Whenever we get tangled up with the wrong standard, then we can be left
believing the wrong things. The Word
tells us that Satan masquerades as an angel of light (II Corinthians
11:14). There are plenty of places for
wrong standards out there.
I’ll go on
with the weight loss thing. I’ve been
sharing this thing with a few folks to get their help and encouragement. One guy at work is trying to quit smoking. I forwarded him some of my thoughts about
eating to try and encourage him to have a right attitude about smoking, extra
ammunition as it were.
It turns
out, he’s given me more encouragement than anyone about exercising than anyone
else I’ve talked to. He was talking to
me about not weighing a scale and using body fat table to check my
progress. Well, the table has
waist-wrist measurements in half inches and weight in 5 lb increments. Even if you’re doing really good, you don’t
lose a half an inch or 5 lbs a week. It
turns out that according to this table, my body fat percentage is actually
going up since I’ve really changed my eating habits.
So, I’m like
that can’t be right. I’m wondering how I
should be measuring this stuff, and so I figure if I measure my stomach around
my waist where my pants fit rather than my spare tire, then I’ll get a better
result. Better means lower.
I measure my
waist, where I wear my pants, and it’s 38 inches. 38 inches!
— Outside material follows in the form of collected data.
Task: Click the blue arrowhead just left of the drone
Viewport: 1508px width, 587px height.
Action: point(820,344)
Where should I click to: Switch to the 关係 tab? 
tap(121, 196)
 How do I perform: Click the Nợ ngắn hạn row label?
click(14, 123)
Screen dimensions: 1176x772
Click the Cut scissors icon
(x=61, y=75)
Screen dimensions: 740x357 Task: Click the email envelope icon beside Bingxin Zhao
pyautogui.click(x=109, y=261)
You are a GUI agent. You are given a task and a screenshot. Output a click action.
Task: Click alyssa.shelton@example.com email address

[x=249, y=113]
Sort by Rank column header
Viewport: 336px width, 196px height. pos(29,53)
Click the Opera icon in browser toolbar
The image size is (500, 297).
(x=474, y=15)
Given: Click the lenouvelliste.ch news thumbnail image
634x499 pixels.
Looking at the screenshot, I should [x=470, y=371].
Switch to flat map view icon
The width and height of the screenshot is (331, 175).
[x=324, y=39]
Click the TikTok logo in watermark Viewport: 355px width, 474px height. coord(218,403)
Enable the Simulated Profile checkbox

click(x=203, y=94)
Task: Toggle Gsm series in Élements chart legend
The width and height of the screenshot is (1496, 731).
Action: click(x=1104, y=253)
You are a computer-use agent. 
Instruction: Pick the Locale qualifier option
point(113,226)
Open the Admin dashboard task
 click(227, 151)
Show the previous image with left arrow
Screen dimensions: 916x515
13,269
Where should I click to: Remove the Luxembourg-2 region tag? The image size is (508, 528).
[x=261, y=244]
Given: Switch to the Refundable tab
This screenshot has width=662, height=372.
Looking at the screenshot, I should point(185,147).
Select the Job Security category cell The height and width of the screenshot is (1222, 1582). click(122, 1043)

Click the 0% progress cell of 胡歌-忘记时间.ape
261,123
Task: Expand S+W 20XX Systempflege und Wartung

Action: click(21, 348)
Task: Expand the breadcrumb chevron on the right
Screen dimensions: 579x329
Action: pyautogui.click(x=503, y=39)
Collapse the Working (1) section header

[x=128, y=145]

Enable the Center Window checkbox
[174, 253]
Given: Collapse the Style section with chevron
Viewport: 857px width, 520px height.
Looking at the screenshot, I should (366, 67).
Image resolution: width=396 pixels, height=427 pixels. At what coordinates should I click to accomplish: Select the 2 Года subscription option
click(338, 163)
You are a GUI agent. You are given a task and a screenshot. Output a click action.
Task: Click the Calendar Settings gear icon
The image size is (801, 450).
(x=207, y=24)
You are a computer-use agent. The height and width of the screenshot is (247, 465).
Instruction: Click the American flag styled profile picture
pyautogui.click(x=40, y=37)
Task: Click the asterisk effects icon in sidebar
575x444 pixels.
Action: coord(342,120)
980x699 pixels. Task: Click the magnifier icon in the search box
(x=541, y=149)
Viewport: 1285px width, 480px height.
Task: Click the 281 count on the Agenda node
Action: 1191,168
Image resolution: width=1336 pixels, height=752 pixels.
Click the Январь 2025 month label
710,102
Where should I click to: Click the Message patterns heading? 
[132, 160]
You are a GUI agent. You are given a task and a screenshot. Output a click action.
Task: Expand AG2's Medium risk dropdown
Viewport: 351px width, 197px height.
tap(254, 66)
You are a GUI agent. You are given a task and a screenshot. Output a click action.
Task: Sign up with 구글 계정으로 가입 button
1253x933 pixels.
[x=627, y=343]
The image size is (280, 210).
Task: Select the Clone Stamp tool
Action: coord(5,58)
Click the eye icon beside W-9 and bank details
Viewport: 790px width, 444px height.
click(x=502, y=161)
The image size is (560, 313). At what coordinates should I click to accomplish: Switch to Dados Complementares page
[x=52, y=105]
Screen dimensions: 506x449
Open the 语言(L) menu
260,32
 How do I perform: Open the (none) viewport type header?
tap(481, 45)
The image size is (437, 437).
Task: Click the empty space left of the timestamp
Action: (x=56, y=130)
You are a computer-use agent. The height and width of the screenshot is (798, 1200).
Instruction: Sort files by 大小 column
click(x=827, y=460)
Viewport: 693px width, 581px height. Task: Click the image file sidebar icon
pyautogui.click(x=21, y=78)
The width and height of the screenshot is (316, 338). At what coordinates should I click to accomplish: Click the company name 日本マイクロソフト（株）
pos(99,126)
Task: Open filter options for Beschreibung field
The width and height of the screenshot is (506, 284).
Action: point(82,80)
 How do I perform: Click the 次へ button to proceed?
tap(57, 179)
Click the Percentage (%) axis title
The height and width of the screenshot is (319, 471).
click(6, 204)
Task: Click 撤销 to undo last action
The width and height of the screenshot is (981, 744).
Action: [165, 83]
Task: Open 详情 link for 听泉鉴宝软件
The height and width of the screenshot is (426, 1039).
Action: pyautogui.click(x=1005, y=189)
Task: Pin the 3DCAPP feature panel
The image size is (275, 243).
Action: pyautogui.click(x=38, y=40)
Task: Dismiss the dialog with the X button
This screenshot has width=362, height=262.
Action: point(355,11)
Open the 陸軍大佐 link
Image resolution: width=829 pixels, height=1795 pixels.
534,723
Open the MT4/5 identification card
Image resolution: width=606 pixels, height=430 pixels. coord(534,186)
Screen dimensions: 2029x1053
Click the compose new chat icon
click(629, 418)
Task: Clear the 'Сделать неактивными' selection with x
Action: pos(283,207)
I wear size 34 pants. Now, I’ve
got a mechanical engineering degree. I
know enough physics to know that you can’t put a 38 inch waist inside a 34 inch
circle. So, I go and pull out my pants
and start measuring. All my pants are
marked 34/32, meaning 34” in the waist and 32” in the inseam.
Here are the
waist measurements of all my slacks from end of the button hole to the point
where the button is sewed on. Are you
ready for this? 36, 35 ½, 35 ½, 36.5,
37, 35 ¾.
There is a
huge variation, and the average is more than 2 inches greater than the size printed
on the pants. What is written on the
pants (size 34) has nothing to do with how they are actually put together.
Let me drop
in one more caveat. God does not look at
external appearances. He looks at the
heart. What the scale or the body fat table
says should not be the ultimate standard.
The standard should be whether we walk in the light in every area of our
lives. Let God inform us on where we
need to be and what we need to be doing.
There is this old song from Charlie Peacock called Monkeys at the
Zoo. Let’s listen to it now. We’ll have the lyrics up on the overhead so
that you can follow along.
Monkeys at the Zoo
Charlie Peacock
Will it be different now, or the same?
Will I have learned anything, or was it
just a way to spend a day or two set aside for thinking thoughts about you?
If that's all it was I had a good time.
But that won't be enough for me, not
this year, not anytime soon,
I have got to clean house, gotta make
my bed, gotta clear my head,
It's getting kinda stuffy in here,
smells sort of funky too, like monkeys at the zoo,
I have been whoring after things 'cause
I wanna feel safe inside - that's a big, fat lie,
No amount of green, gold or silver will
ever take the place of the peace of God.
Spirit, come flush the lies out,
Spirit, come flush the lies out.
Will it be different now, or the same?
Have I changed at all?
And if you were to dive deep inside my
soul would you find Jesus there, or a gaping hole?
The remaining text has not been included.